THE FORTNIGHTLY CLUB
Founded 24 January 1895
Meeting Number 1784
November 19, 2009
Men’s Health: A Psychological Perspective
Fredric E. Rabinowitz , Ph.D.
(Presented as a part of a special discussion on Men’s Health with David Baylink, M.D. and Stan Korfmacher, M.D.)
Assembly Room, A. K. Smiley Public Library
Men’s Health: A Psychological Perspective
Self-sufficiency, strength, and control are powerful forces in most men’s lives. Reinforced by our media and culture, these principles often have their origins in childhood. Many young boys are brought up in well meaning families to not cry, to not express tender or sad emotion, and to be tough. As adults, these values are at the core of traditional masculine norms, such as not showing too much emotional vulnerability; keeping a rational attitude in the face of chaos; being competitive in life pursuits, including work and relationships; and being a good provider for family (Rabinowitz & Cochran, 1994).

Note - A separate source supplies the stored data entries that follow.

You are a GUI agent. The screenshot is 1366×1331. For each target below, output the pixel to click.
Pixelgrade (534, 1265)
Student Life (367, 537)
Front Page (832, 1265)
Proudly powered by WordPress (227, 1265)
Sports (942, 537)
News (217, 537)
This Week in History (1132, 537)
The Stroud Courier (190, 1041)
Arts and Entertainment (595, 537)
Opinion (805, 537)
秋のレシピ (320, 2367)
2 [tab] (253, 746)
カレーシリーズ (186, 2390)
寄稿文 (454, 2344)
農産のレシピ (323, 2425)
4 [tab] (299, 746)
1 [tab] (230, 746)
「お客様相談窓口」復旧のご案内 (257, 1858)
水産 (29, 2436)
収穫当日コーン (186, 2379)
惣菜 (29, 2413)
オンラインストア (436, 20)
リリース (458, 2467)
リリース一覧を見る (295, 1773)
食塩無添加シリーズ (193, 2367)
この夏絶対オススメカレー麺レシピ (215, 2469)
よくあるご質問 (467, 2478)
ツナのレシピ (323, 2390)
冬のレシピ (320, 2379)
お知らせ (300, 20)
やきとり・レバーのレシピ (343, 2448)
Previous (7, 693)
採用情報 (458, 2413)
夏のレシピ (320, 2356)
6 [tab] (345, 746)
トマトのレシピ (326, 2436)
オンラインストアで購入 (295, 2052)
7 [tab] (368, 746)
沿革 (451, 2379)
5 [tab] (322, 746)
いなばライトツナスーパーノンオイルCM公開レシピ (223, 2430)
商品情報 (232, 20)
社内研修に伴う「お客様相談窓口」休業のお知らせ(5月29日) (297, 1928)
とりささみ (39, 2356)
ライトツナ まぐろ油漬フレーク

One of the side effects of maintaining the masculine code of self-sufficiency, strength, and control, is the ignoring of physical and emotional pain (Harrison, 1978). Many men posture strength when they are feeling weak, sick, or confused, in order to avoid exposing their vulnerability. The impact of following this proscription is that men as a group are less likely to seek help for what might be troubling them (Addis & Mahalik, 2003).
Although there have been some strides made in the past 10 years, men’s life expectancy is still five years less than women (Centers for Disease Control and Prevention, 2007). The ratio of male death from heart disease, lung cancer, colon cancer, respiratory illness, liver disease, and diabetes is close to double that of women. Unintentional accidents and motor vehicle fatalities are more than double that of women. Suicide and homicide deaths for men are four times that of women (Centers for Disease Control and Prevention, 2008).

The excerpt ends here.